::: 抜き出した文章 :::
②学校図書館コーディネーターの配置の推進
●
平成 23 年度は、学校図書館活用推進事業として司書資格を持つ
図書館コーディネーターを3~5名配置しました。平成 24 年度
以降も学校図書館活用推進事業を継続し、司書資格を持つ学校図
書館コーディネーターの配置を行います。また、学校司書の配置
を目指します
● PTAやボランティアと共に学校図書館の整備を行う必要があ
ります。
③市民図書館との連携の推進
●
学校図書館コーディネーターは担当する各学校を巡回し、学校
図書の整理・購入や図書館を有効に活用するための様々な業務
を行います。そのために、市民図書館との定期的な情報交換や
研修などを実施し、学校図書館の有効な活用を推進します。ま
た、図書館の情報を担当教諭だけでなく学校全体で共有します。
● 歴史と文化の町宇佐の地域特性として、子どもたちが図書館の
資料を活用して、文化財や郷土の先人たちのことを知る取組み
をします。
④朝読書の実施継続
朝読書については市内全小中学校で行われていますが、実施方法の
違いから課題が生まれています。しかし、学校の実態に合わせつつ、
読書活動の一環として継続します。
⑤地域との連携推進
学校支援地域本部事業を通じて、読み聞かせボランティアとの連携
を進め、地域の歴史や文化を、地域の方と一緒に学びます。
4.財政上の措置
各担当課は予算措置に努めるものとします。
::: データ一覧 :::
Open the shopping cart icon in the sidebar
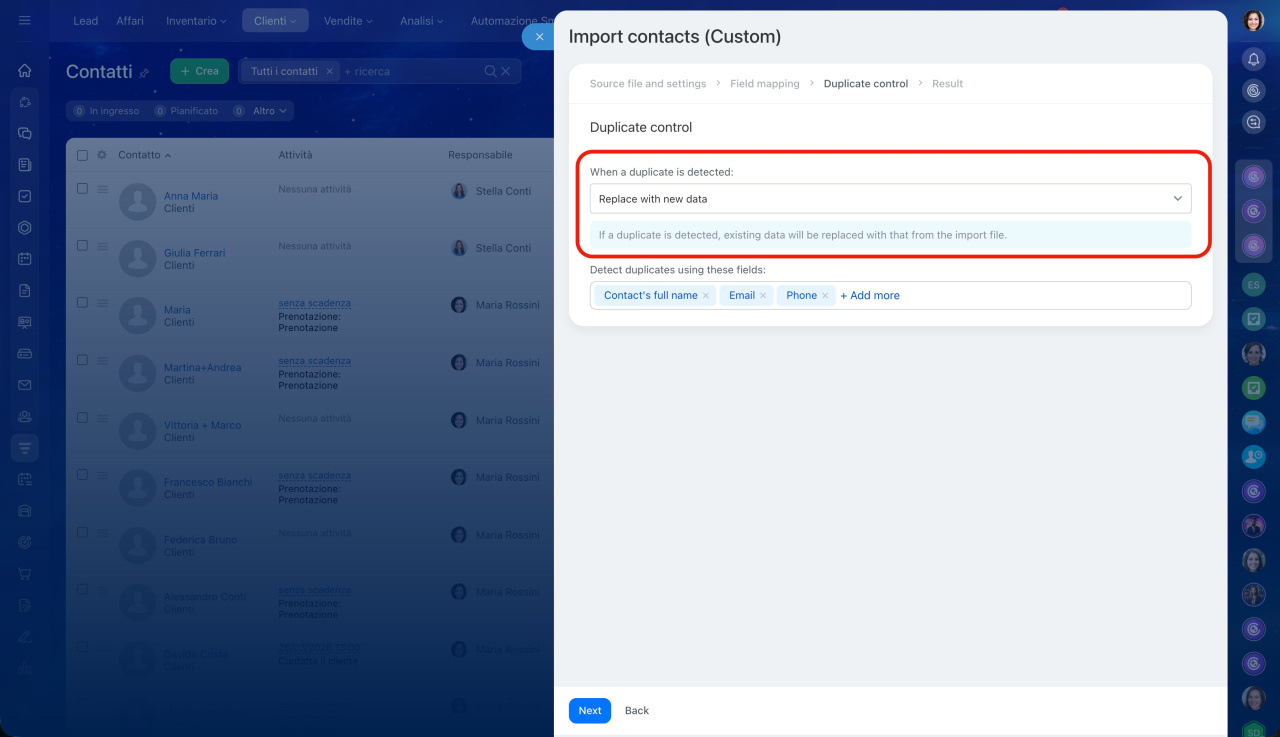click(x=25, y=574)
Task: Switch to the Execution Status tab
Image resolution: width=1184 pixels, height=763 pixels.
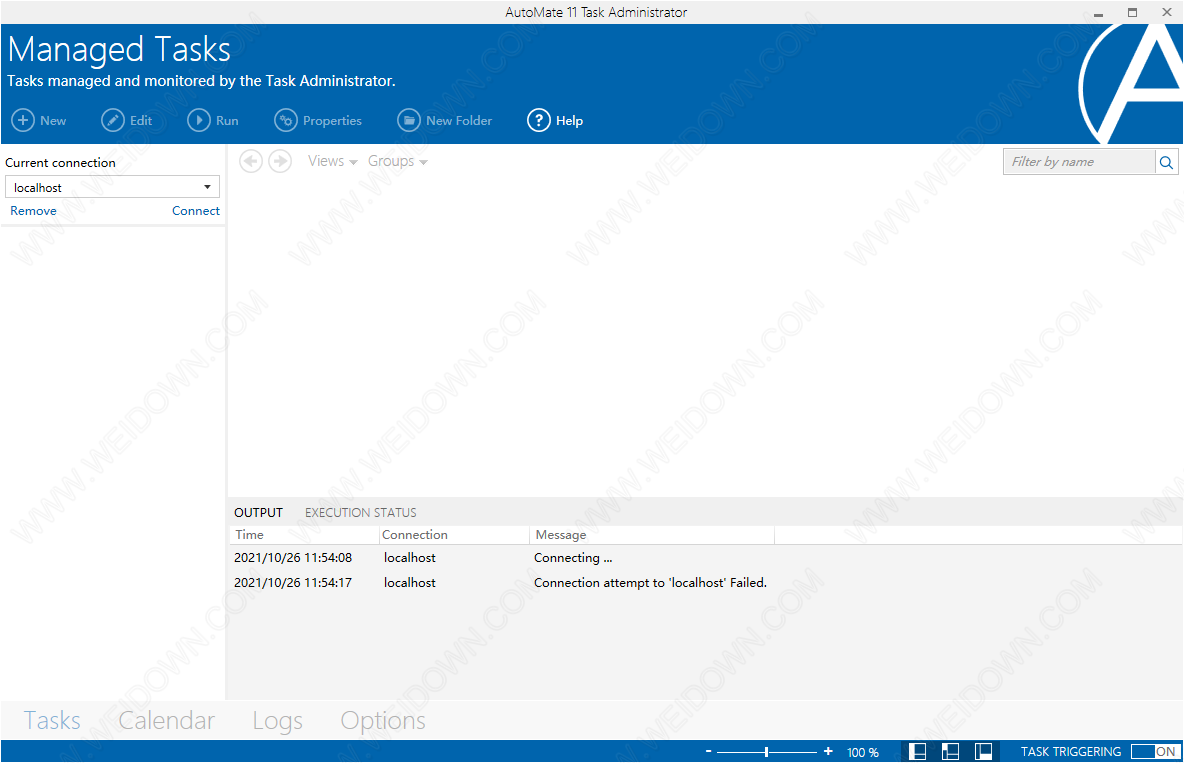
:::
▸ **やること**: 上の学校図書館についての文章から、「③市民図書館との連携の推進」から「た、図書館の情報を担当教諭だけでなく学校全体で共有します。」までを一字も変えずにもう一度書いてください。

▸ **答え**:
③市民図書館との連携の推進
●
学校図書館コーディネーターは担当する各学校を巡回し、学校
図書の整理・購入や図書館を有効に活用するための様々な業務
を行います。そのために、市民図書館との定期的な情報交換や
研修などを実施し、学校図書館の有効な活用を推進します。ま
た、図書館の情報を担当教諭だけでなく学校全体で共有します。